▸ Work instructions:
Please restate word for word each line from the one containing "Click the provider URL input field" to the last line of the records below, and drop the pictures.

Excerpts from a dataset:
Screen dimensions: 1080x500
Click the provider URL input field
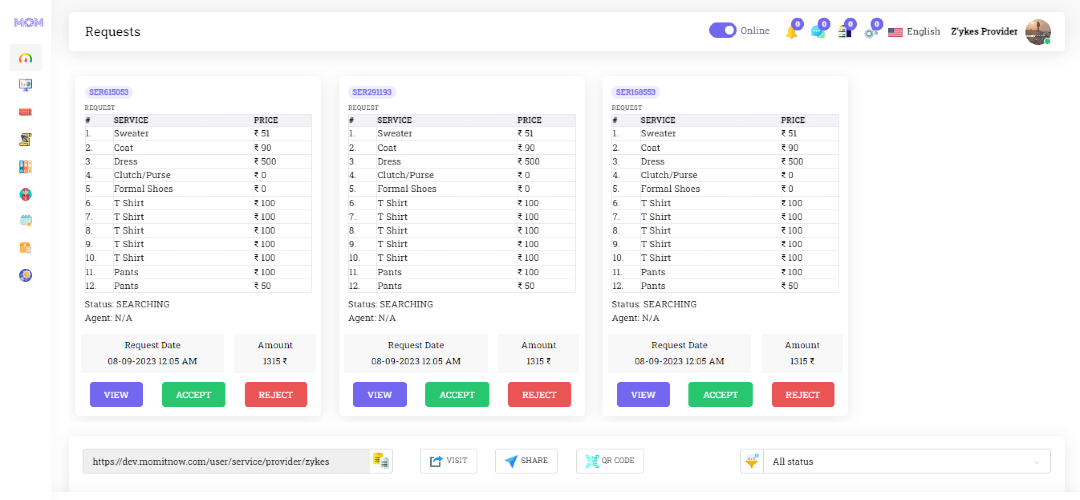pos(227,461)
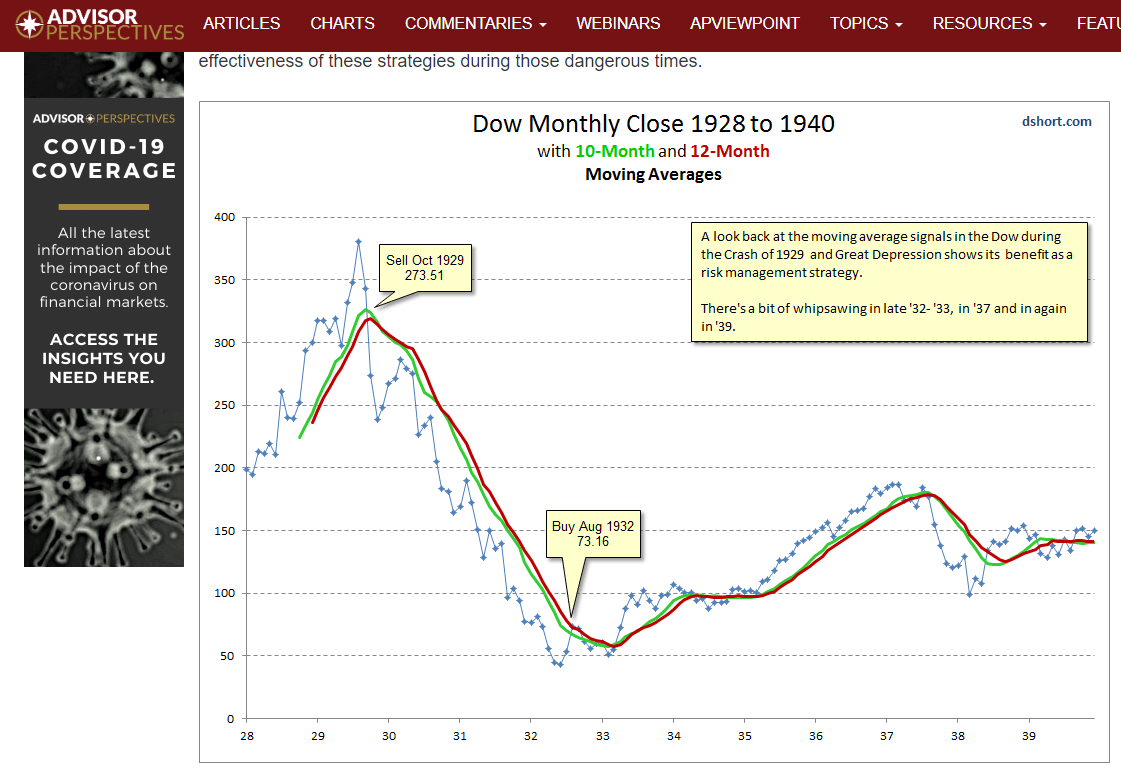Click the yellow whipsawing note box
Viewport: 1121px width, 776px height.
tap(889, 281)
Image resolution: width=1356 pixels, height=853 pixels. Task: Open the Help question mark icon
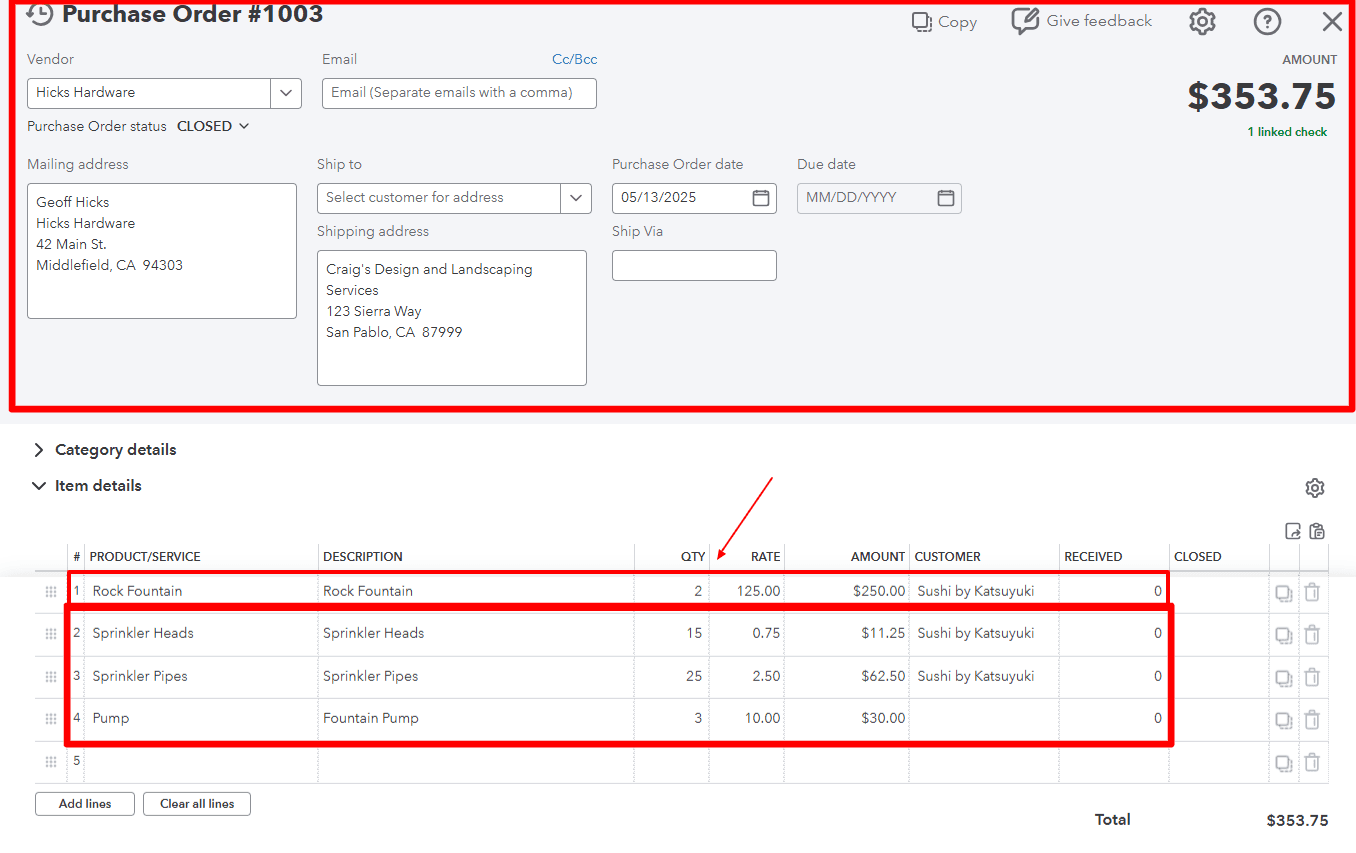pyautogui.click(x=1267, y=21)

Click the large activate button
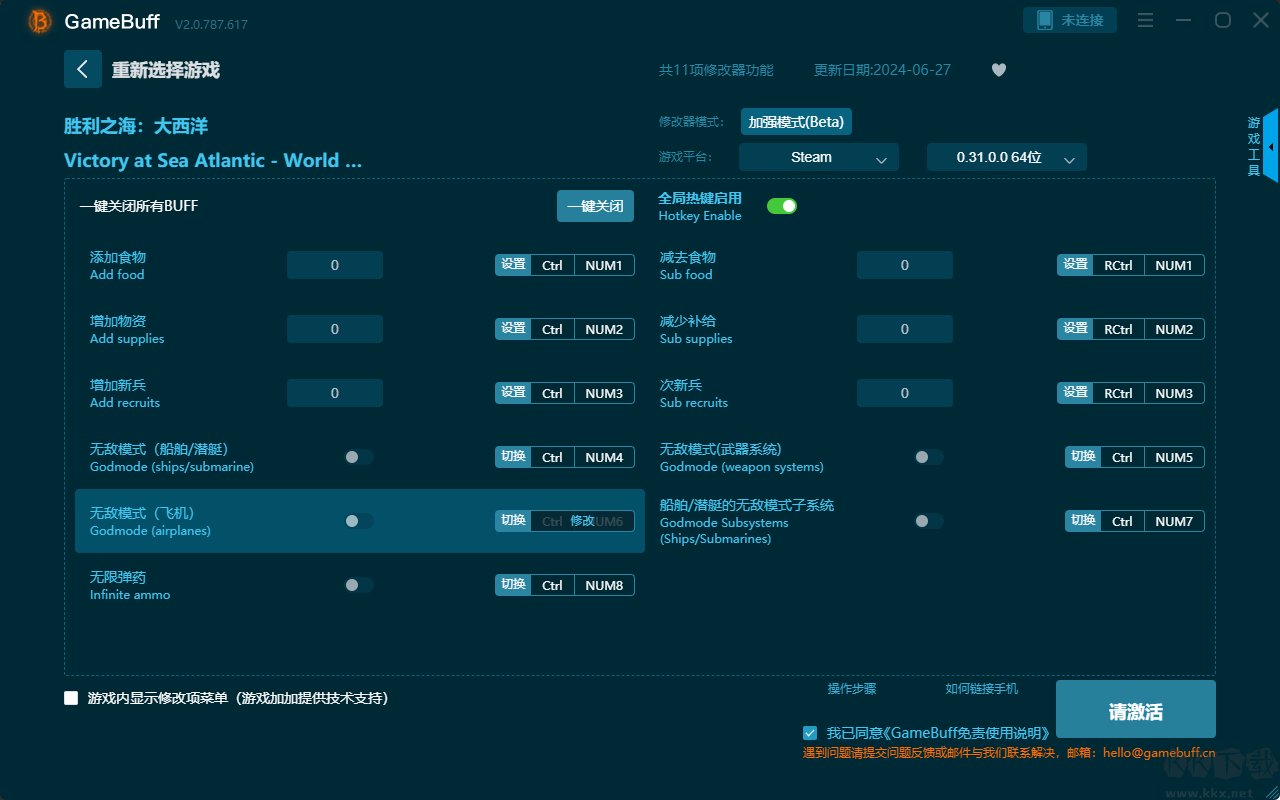tap(1135, 710)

▸ Your solution:
Click the provider URL input field
pos(227,461)
Click the yellow whipsawing note box
Viewport: 1121px width, 776px height.
tap(889, 281)
Image resolution: width=1356 pixels, height=853 pixels. Task: Open the Help question mark icon
pyautogui.click(x=1267, y=21)

Click the large activate button
tap(1135, 710)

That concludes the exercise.